You can. And the word reuse is a clue to today's topic.


It is. We're talking about prefixes. Those are the two or three letters that we can add to the beginning of words to change their meaning, like re in reuse.


Yeah, we'll tell you more about Relator and we'll also tell you about the prefixes pre and ro.


We'll explain what all three prefixes mean and give you lots of examples. There'll be a quiz at the end and a top tip for learning vocabulary. But first, let's hear from Katie.


She's an environmental campaigner. While you listen, try to answer this question.


What do teachers do with cereal boxes? Here's Katie.

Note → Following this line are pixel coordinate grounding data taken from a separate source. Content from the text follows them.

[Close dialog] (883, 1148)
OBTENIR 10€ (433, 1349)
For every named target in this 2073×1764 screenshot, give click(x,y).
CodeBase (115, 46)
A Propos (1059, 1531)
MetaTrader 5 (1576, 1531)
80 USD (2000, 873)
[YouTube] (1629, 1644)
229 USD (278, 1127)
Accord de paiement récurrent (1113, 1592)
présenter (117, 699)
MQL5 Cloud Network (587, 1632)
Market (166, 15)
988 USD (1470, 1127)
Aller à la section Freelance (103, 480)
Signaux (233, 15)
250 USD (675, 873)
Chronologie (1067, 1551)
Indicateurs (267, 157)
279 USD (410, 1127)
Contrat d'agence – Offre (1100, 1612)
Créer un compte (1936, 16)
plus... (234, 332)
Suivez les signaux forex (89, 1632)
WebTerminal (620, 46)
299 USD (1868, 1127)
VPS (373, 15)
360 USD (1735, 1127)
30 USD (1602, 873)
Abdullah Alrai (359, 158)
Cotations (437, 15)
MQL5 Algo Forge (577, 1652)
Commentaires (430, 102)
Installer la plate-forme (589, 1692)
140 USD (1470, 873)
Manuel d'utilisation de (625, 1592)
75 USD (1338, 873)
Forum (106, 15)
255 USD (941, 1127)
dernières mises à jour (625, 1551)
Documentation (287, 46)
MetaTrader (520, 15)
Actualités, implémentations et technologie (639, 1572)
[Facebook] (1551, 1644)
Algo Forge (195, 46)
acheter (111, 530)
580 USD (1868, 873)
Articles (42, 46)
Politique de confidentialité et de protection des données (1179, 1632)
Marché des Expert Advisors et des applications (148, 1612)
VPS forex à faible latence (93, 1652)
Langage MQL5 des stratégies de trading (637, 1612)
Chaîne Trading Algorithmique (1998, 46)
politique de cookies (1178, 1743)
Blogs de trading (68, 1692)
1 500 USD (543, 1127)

Most food in supermarkets nowadays is prepacked in plastic and cardboard. This creates so much waste. Takeaways and precooked meals also use a lot of packaging. We have to re-educate people to cook for themselves so they don't just reheat meals. And people really need to become more proactive in recycling materials. Teachers in preschool are great at this. They reuse cereal boxes to make fantastic models of robots and spaceships with the kids.


So we asked you, what do teachers do with cereal boxes?


And the answer is they reuse them to make models of robots and spaceships.


That's right. They make something new with the boxes. But instead of saying they use the boxes again, Katie said the word reuse. Now the prefix re spelled r e in front of a word means again.


So re plus use means use again. We also had re plus cycling, which also means to use again. Listen out for more words with RI in this clip.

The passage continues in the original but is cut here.